3. Use the distributive property to show that the equations are equal. Examples: \( a(b+c)=a \times b+a \times c \) \[ \begin{array}{l} a\left(b^{2}+c^{2}\right)=a \times b^{2}+a \times c^{2} \\ a(b-c)=a \times b-a \times c \\ a\left(b^{2}-c^{2}\right)=a \times b^{2}-a \times c^{2} \end{array} \] a. \( \left(b^{2}+c^{3}\right) d= \) b. \( c\left(b+d^{2}\right)= \) c. \( \left(b^{2}+d^{2}\right) \times c= \) E \( \square \) d. \( d \times\left(c+b^{2}\right)= \) e. \( \left(d^{2} \times b^{3}\right)+\left(d^{2} \times c^{3}\right)= \)
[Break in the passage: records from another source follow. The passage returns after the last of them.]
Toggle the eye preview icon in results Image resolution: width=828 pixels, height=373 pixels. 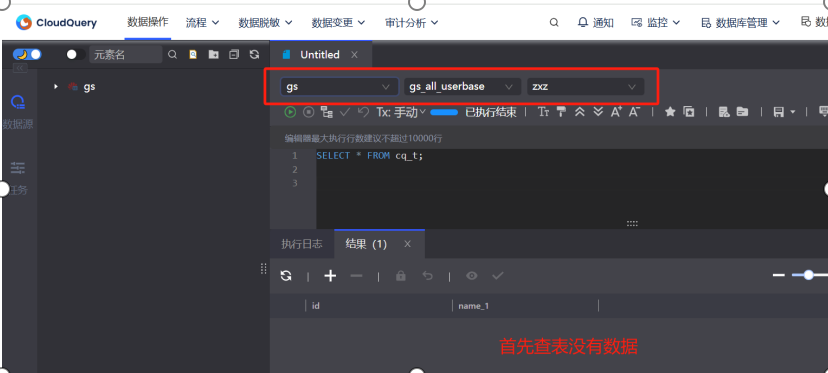(472, 276)
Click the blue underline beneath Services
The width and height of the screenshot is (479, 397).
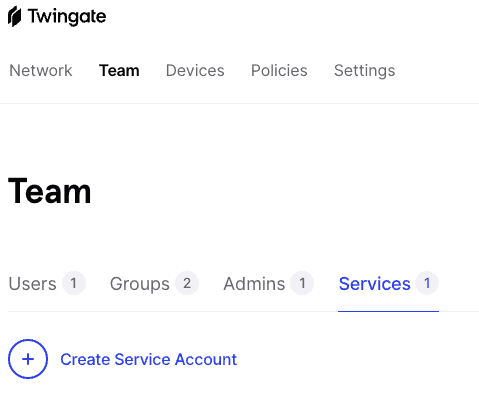coord(388,311)
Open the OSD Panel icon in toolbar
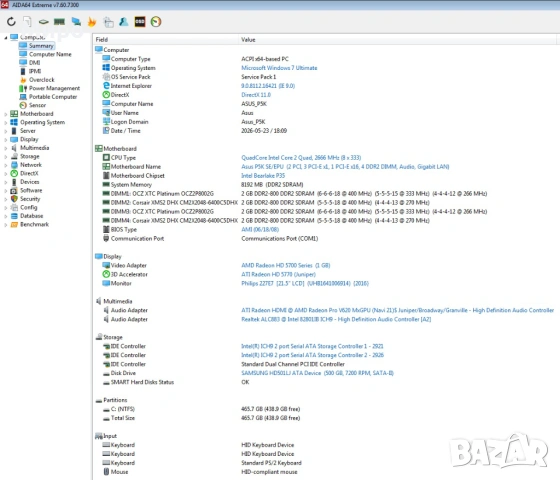The image size is (560, 480). [x=140, y=22]
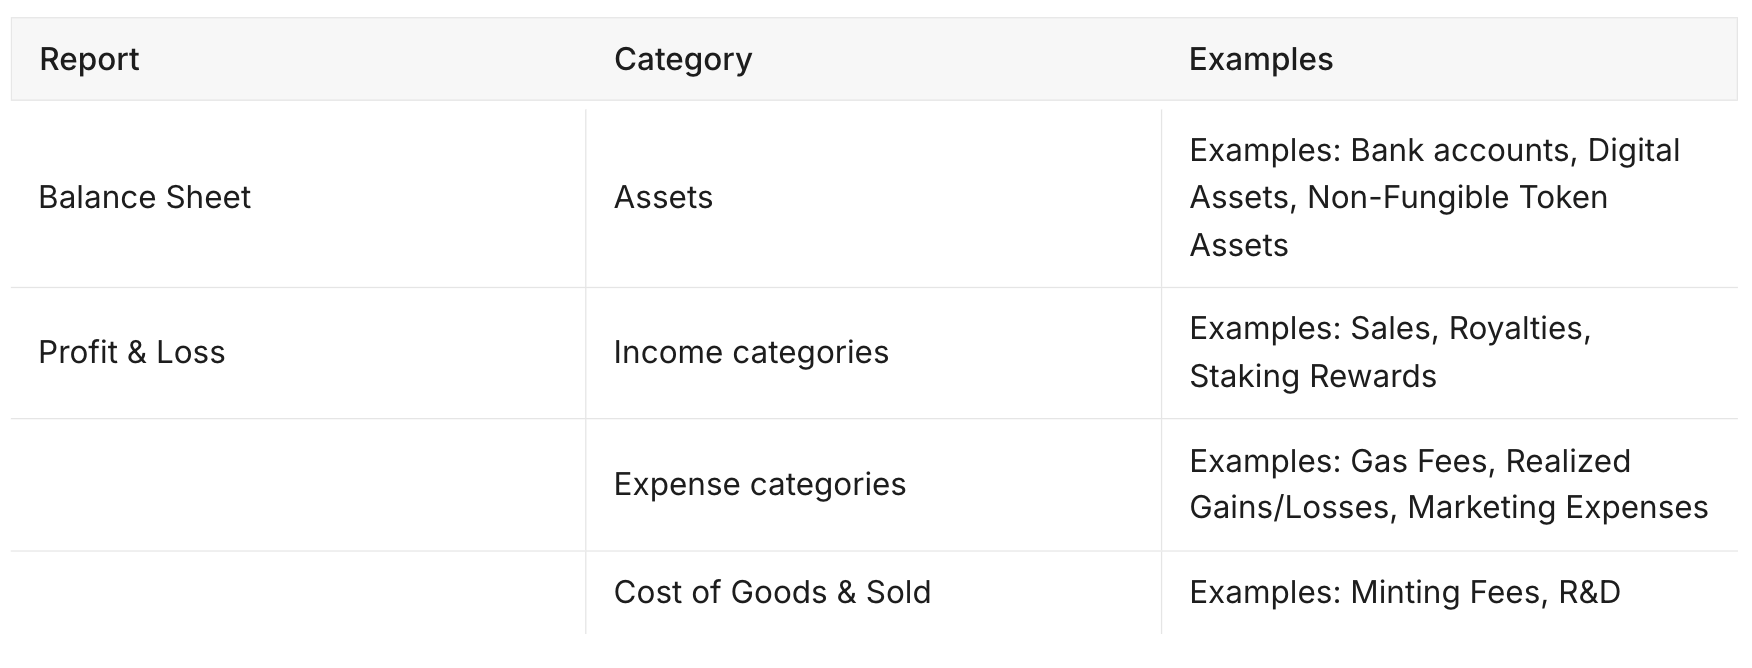This screenshot has height=668, width=1752.
Task: Click empty Report cell beside Cost of Goods & Sold
Action: click(297, 593)
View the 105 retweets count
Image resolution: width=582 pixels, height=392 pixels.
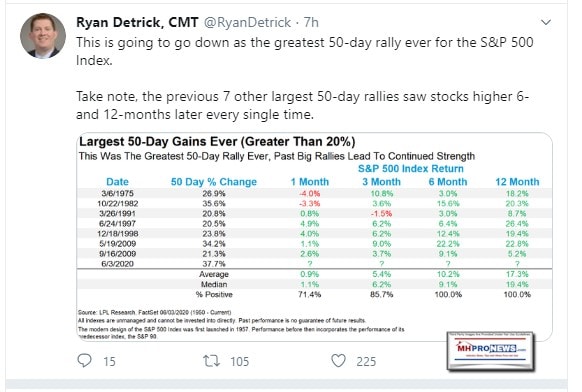click(x=239, y=362)

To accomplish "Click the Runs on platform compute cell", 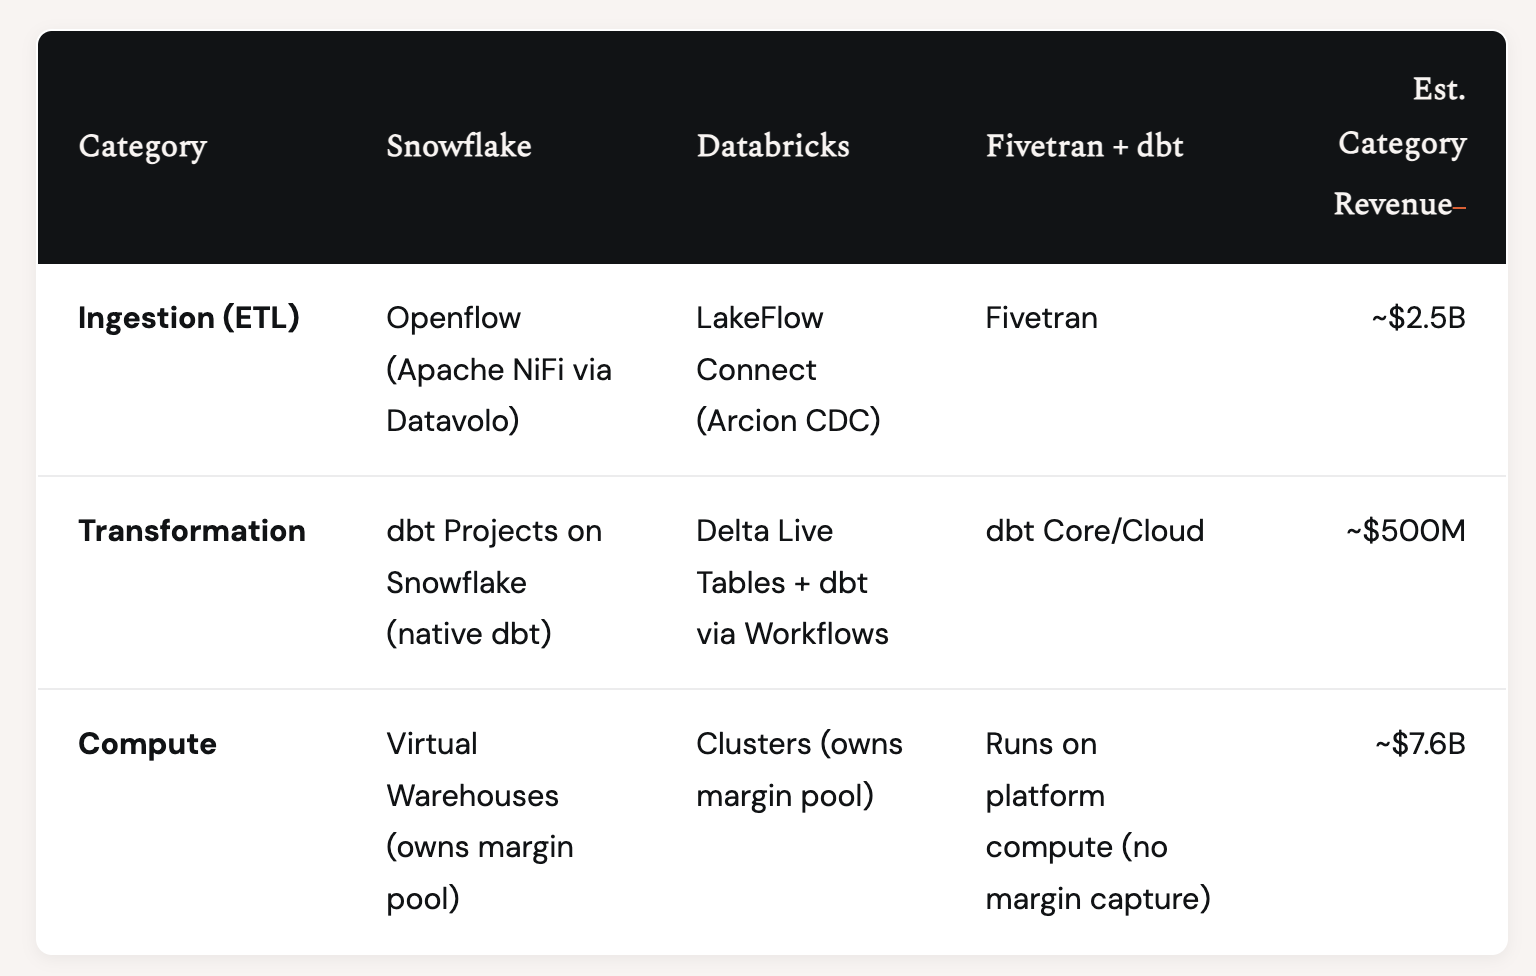I will (x=1097, y=821).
To show that the equations are equal using the distributive property, we will apply the property step by step for each expression provided. The distributive property states that \( a(b+c) = ab + ac \). Let's go through each part: ### a. \( (b^{2}+c^{3}) d \) Using the distributive property: \[ (b^{2}+c^{3}) d = b^{2}d + c^{3}d \] ### b. \( c(b+d^{2}) \) Using the distributive property: \[ c(b+d^{2}) = cb + cd^{2} \] ### c. \( (b^{2}+d^{2}) \times c \) Using the distributive property: \[ (b^{2}+d^{2}) \times c = b^{2}c + d^{2}c \] ### d. \( d \times (c+b^{2}) \) Using the distributive property: \[ d \times (c+b^{2}) = dc + db^{2} \] ### e. \( (d^{2} \times b^{3}) + (d^{2} \times c^{3}) \) This expression can be factored using the distributive property: \[ d^{2} \times b^{3} + d^{2} \times c^{3} = d^{2}(b^{3} + c^{3}) \] ### Summary of Results 1. \( (b^{2}+c^{3}) d = b^{2}d + c^{3}d \) 2. \( c(b+d^{2}) = cb + cd^{2} \) 3. \( (b^{2}+d^{2}) \times c = b^{2}c + d^{2}c \) 4. \( d \times (c+b^{2}) = dc + db^{2} \) 5. \( (d^{2} \times b^{3}) + (d^{2} \times c^{3}) = d^{2}(b^{3} + c^{3}) \) Each expression has been simplified using the distributive property, demonstrating that they are equal to their respective expanded forms.